Oleh karenanya, Rio menegaskan, tidak ada jalan lain buruh untuk keluar dari penindasan dan penghisapan ekonomi oleh investor atau pemodal, selain menghimpun kekuatan melaui organisasi untuk mencapai kesejahteraan dan kedaulatan dilapangan ekonomi maupun politik.

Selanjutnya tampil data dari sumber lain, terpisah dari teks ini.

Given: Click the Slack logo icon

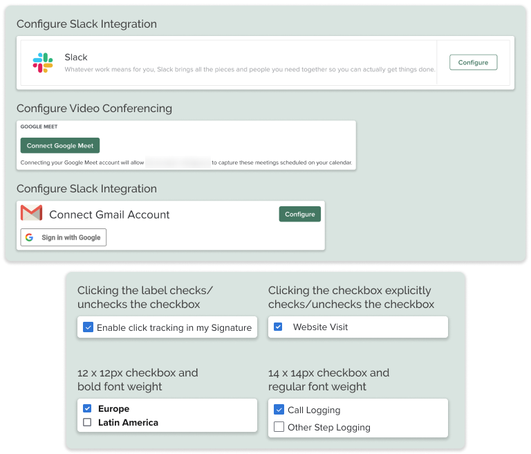Looking at the screenshot, I should point(43,63).
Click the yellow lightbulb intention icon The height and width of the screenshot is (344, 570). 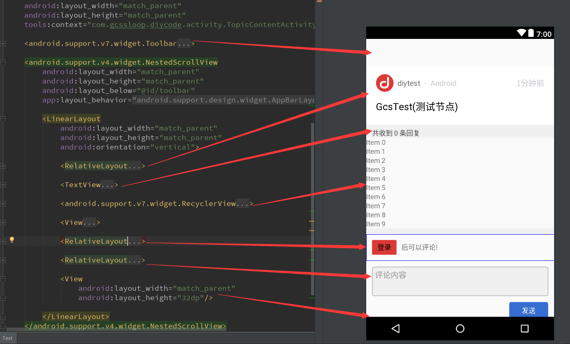click(x=11, y=240)
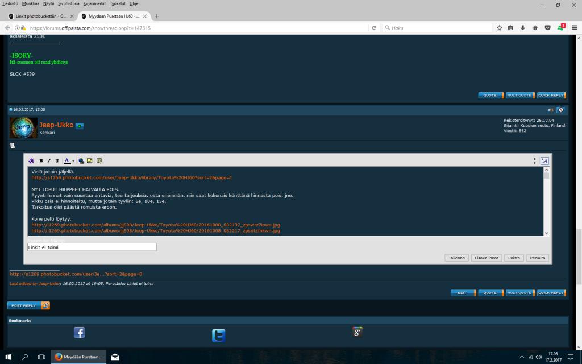Viewport: 582px width, 364px height.
Task: Open the Jeep-Ukko username link
Action: 56,125
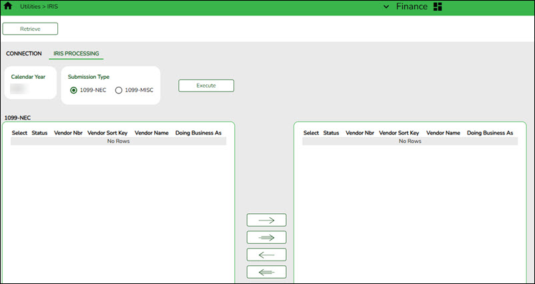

”Ketrampilan dan pendidikan yang rendah menjadi salah satu kendala utama yang dihadapi buruh kebun hari ini sehingga mereka hanya memiliki tenaga untuk dijual ke perushaan perkebuan, sayangnya kesadaran yang ada hanyalah kesadaran pasrah akan keadaan sehingga sangat sulit keluar dari penghisapan yang di alami oleh buruh kebun/tani ini,” ucap Rio.
Kembali ditegaskannya, kekuatan politik harus di tingkatkan menjadi kualitas minimal dengan persatuan dan modal utama sebagai kelompok yang paling dominan di masyarakat indonesia untuk menghimpun kekuatan politiknya. ”Sejarah panjang sejak masuknya kolonialisme di Indonesia dengan mempekerjakan buruh di perkebunan yang terkenal dengan koeli koentrak (buruh kontrak, red) masih berlangsung hingga saat ini,” imbuh Rio.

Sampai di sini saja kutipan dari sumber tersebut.